Challenge of probiotics
With advances in understanding the role of probiotics (live microorganisms) in affecting the health of many species, a compelling opportunity presents itself to address pets’ health too. Probiotics offer several benefits to the host, including antagonism to pathogens, favourable microbial shifts to combat diseases like obesity and diabetes, boosting immune response, reducing inflammation, influencing the gut-brain axis, and so on.
However, the primary product forms available to pets, extruded and retorted, are not conducive to probiotics’ ability to survive the expected shelf-life of these products.
Postbiotics potential
Thankfully, there are also other ways to achieve these benefits without using live organisms. A number of scientific studies show the benefits of postbiotics. A postbiotic is any non-living entity resulting from probiotic culturing that can have a beneficial effect on the host.
Currently, postbiotic sources are added to some degree to pet foods, such as brewers’ yeast (for example, from F.L. Emmert, Leiber), yeast cultures (for example, from Diamond V and Jeneil Biotech), and fractions of yeast (for example, mannan-oligosaccharides from Alltech, Lallemand and Ohly, and β-glucans from Kerry and Lesaffre). But widespread adoption of these ingredients is still lacking.

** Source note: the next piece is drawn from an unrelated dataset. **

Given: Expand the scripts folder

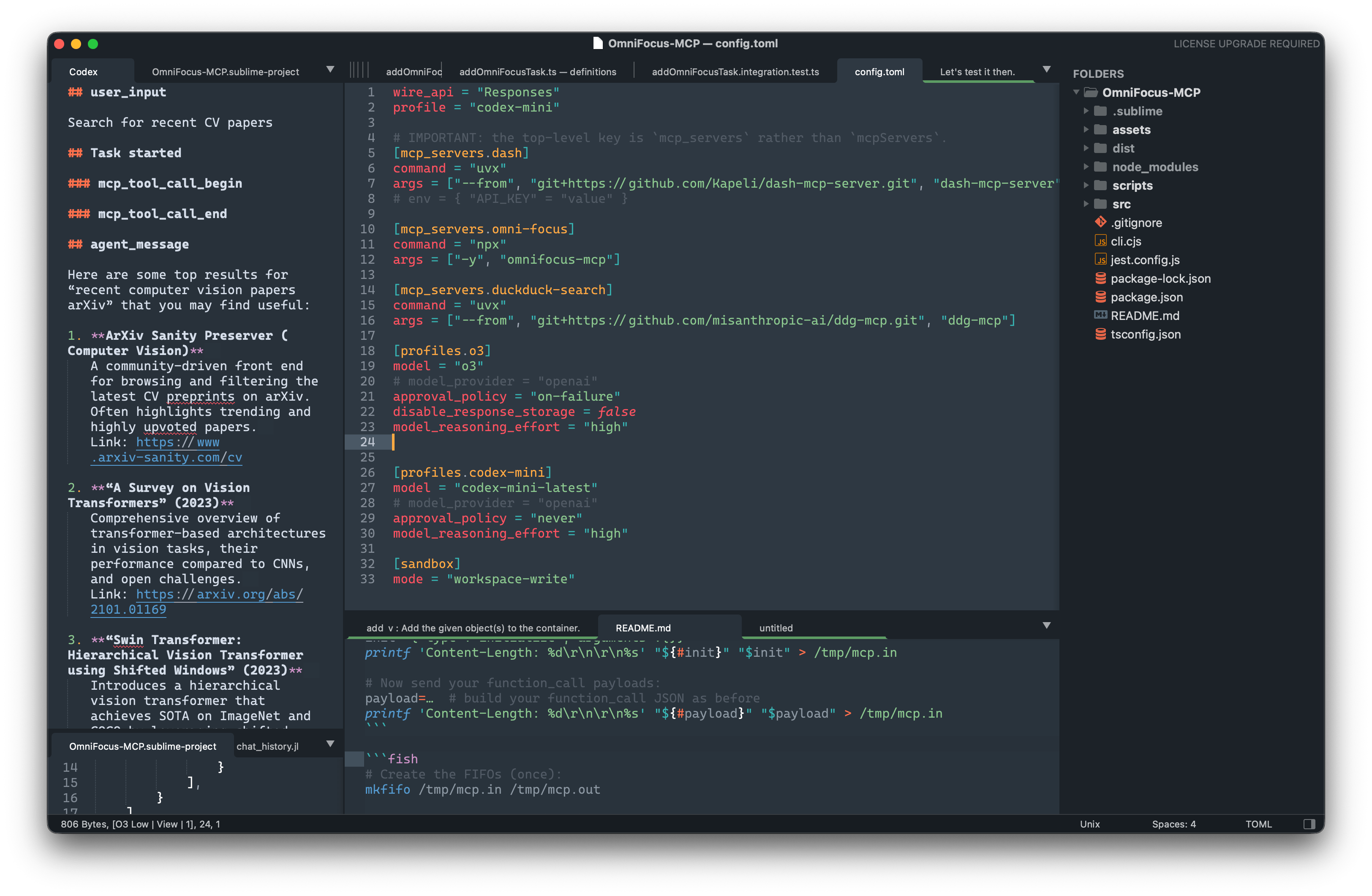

Other postbiotic opportunities exist as well. Lallemand markets tyndallized (heat-killed) probiotic products. Adare Pharmaceuticalsmakes a heat-deactivated probiotic grown under unique conditions to produce active postbiotic compounds. The company Targedys has identified the ability of a unique bacteria, , to produce a heat shock protein that induces satiety – just one example of the future role that postbiotics can play.
Grasp the opportunity?
Postbiotics present an exciting opportunity for pet food manufacturers. Given the current global concern over disease, a seismic shift of consumer concern is about to occur. How will you and your company participate in one of the greatest opportunities to apply real-world science to improve pets’ lives?